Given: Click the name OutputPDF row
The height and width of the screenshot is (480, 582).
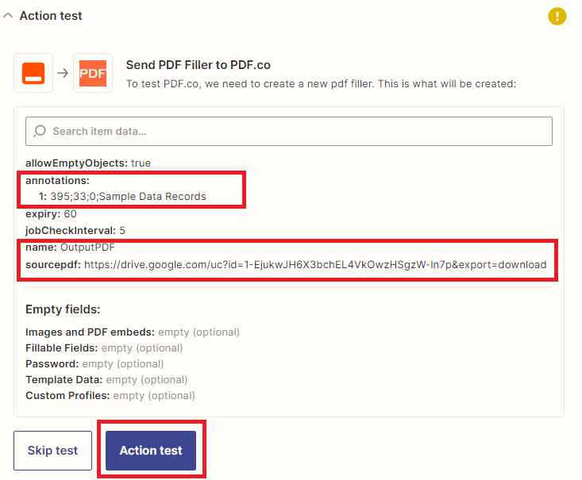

...

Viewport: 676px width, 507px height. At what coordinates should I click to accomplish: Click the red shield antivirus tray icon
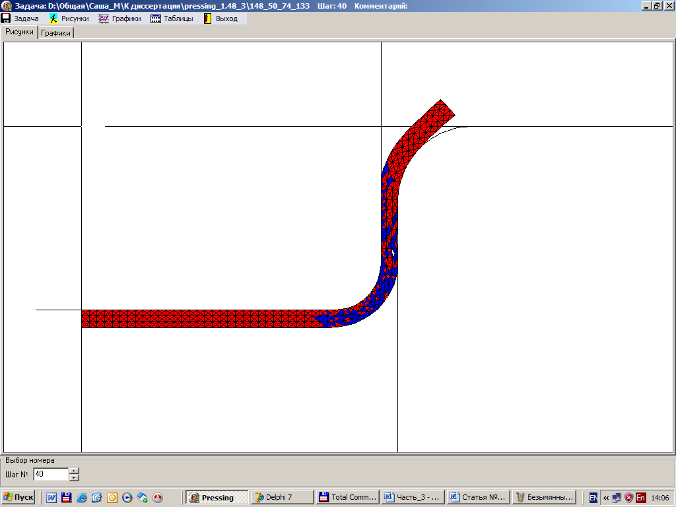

==

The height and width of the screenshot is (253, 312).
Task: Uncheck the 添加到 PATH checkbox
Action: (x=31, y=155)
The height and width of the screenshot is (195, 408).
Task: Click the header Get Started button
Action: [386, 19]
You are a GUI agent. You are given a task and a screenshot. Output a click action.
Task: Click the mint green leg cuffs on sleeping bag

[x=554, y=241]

**Work instructions:** Copy the lines of the data above exactly as written, beginning with the line containing "Given: Click the name OutputPDF row" and ending with the line containing "The height and width of the screenshot is (480, 582).", and leave out all other lines.

**Written solution:**
Given: Click the name OutputPDF row
The height and width of the screenshot is (480, 582).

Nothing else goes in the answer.